Peter de Neufville is a republican candidate seeking election to the U.S. House to represent the 11th Congressional District of New Jersey and, according to New Jersey Globe, wants to improve gun background check standards and combat national debt.
Antony Ghee, an investment banker and Army Reserve major, announced he is seeking election a day after Assemblyman Anthony Bucco announced he would not run for Congress. His campaign website accepts contributions except from corporations. He has an undergraduate degree in Business Administration, with honors, from Virginia Union and my Juris Doctorate from Howard University School of Law. In addition, he received a Masters of Law from Georgetown University School of Law, specializing in Securities & Financial Regulation. He is currently employed as a director at Bank of America Merrill Lynch in the Global Wealth & Investment Management Chief Investment Office in New York City.

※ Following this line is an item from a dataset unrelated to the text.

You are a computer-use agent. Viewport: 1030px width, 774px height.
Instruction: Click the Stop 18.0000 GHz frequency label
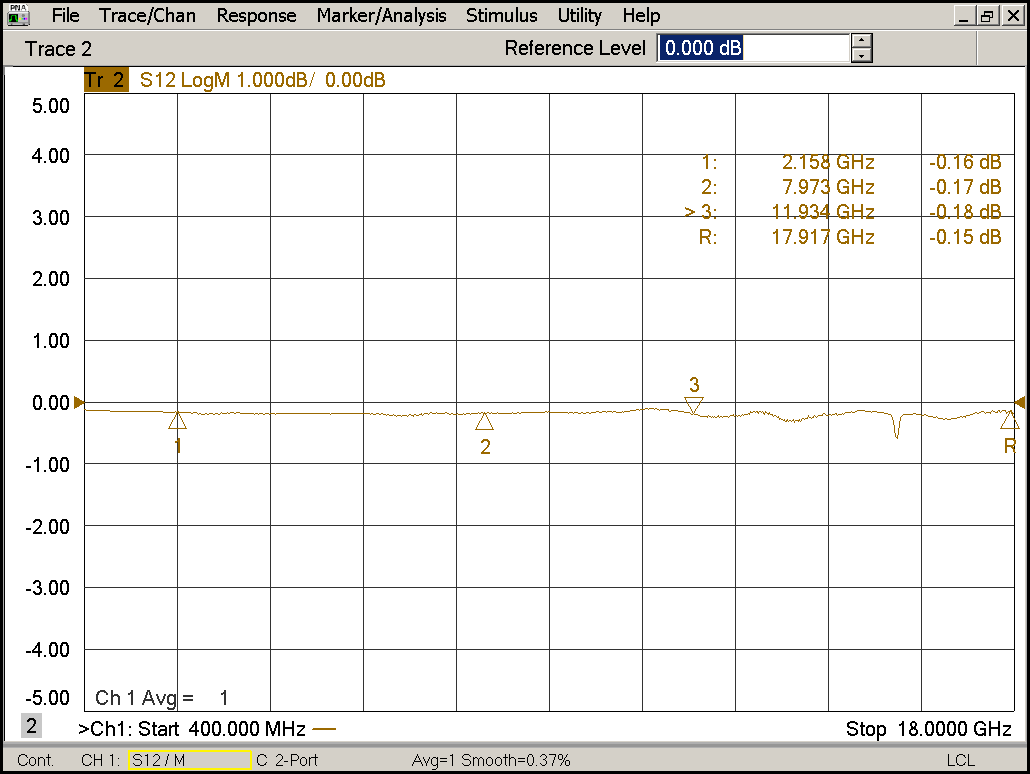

Martin Hewitt is running as a Republican in order to serve all the people of District 11. According to his website, Hewitt decided to run as a moderate Republican because, while he feels both parties have a strong heritage, it is the Republican Party that has lost its way. He is running as a moderate Republican after listening to many of the constituents who believe that Congressman Frelinghuysen no longer represents their best interests. He believes in freedom of speech and that all people have certain rights including life, liberty, and the pursuit of happiness. Hewitt advocates healthcare as a right for all people. He also believes the government should not dictate who to love or who to marry.
Jay Webber is a republican member of the New Jersey General Assembly, representing District 26. Webber was elected to the chamber in 2007 and was re-elected to a new term in 2017. His campaign website states Webber is leading the effort on transparency to put all of New Jersey’s taxpayer receipts and expenditures online for taxpayers to see. Webber is also leading the way in an innovative bipartisan effort to emphasize prevention and early treatment of chronic disease for public employees, which will improve the quality of outcomes for the employees and save money for taxpayers. Webber is an advocate for expanding educational opportunities for kids stuck in our lowest-performing schools, by giving them a chance to go to a school of their choice. As for higher education, he has proposed innovative ways to make college more affordable to students and their families, by allowing them to finance their educations in ways that will minimize student loan debt.
Polls are open June 5 from 6 a.m. to 8 p.m. If a New Jersey voter does not provide valid identification at the time of registration, he or she must show identification at the polling place, student IDs accepted. Early voting permits residents to cast ballots in person at a polling place prior to an election. To vote absentee, an application may be submitted in person to county election officials until 3 p.m. June 4, or if sent by mail, it must be received by election officials no later than May 29.